Armie Hammer made his Broadway debut tonight in Young Jean Lee’s “Straight White Men.” The good news is that Armie, known for “The Social Network” and “Call Me By Your Name,” nails it–he’s got excellent presence, great projection, and retains his star appeal on stage as Drew, the novelist among a trio of brothers. We’ll see him up there again.
The bad news is that Young Jean Lee’s play is tedious, forced, and has no dramatic tension. Lee is being billed in the PR as “the first female Asian playwright on Broadway.” The truth is, if “Straight White Men” didn’t have an all-star cast and a top notch director (Anna Shapiro), it would be way off Broadway.
Josh Charles and Paul Schneider, very accomplished actors, play Hammer’s brothers, Jake and Matt. This pair has has come home for Christmas to join Matt and their widowed father (Stephen Payne) for the first time since Mom died. There’s a lot of brothers’ horseplay, and the trio clearly care about each other. In time, though, it’s revealed that Schneider has decided to move in with dad and work at a nothing job. He has no ambition and can’t express why. The brothers, without motivation, turn on him. Out of nowhere.
But since Schneider never gives a reason– he’s a Harvard grad, after all–the play becomes a tedious exploration of white privilege. There’s a lot of filler in “Straight White Men”– rough-housing, dancing, long conversations about the boys’ being straight white men. You get the feeling that Lee thinks she’s discovered lightning. But there are no revelations, and nothing to resolve.
Let’s backtrack for a minute, though: when you enter the Hayes Theater (it used to be the Helen Hayes Theater, but that was too hard for people to remember apparently) there’s loud rap music playing. Really loud. There’s a silvery Las Vegas type curtain. Two people come out who you might think are women. They introduce themselves as “non binary.” They’re listed in the program as Person in Charge 1 and Person in Charge 2. They tell their own stories, too irrelevant to get into here, and then lead the main actors onto the stage.

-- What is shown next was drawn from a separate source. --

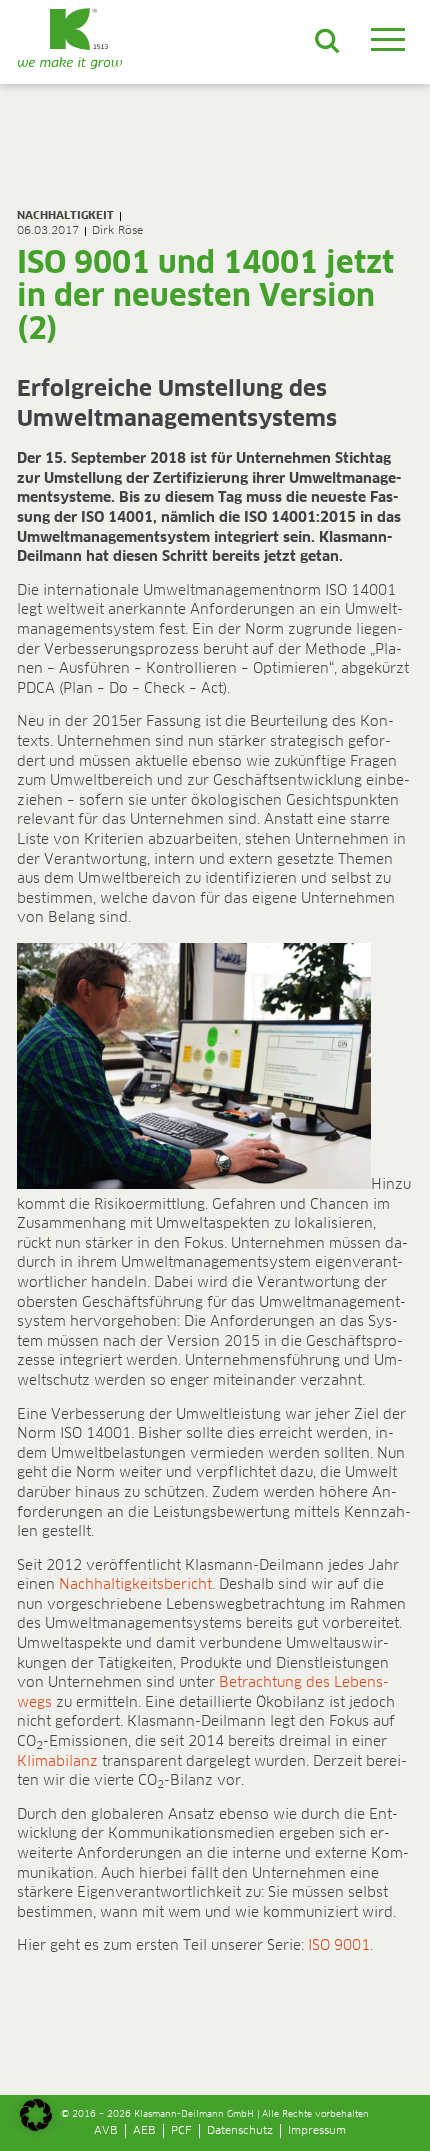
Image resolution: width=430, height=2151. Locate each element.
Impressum (317, 2130)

I am just not hip enough to understand what they are doing.
I’m guessing a lot of people will think this pretentious nonsense is very, very clever, a real comment on “straight white men” by two people who declare that they are not “straight white men.” Great! I would have liked a fully formed story of the three brothers, their father, why they feel compelled to comment endlessly on their privilege, and for someone to explain why Matt prefers not to have a life.
This is a persistent problem in new plays: no third act. No pay off. “Straight White Men” is 90 minutes without an intermission. Producers do this because no one could come back for the Second Act. When the silvery Vegas curtain falls for a minute at the 45 minute mark, you have no reason to stay– there is no peril, nothing is up for grabs, and you don’t really care what happens. But if you can grab a decently discounted ticket, I guess the upside is you see some good acting by four talented men.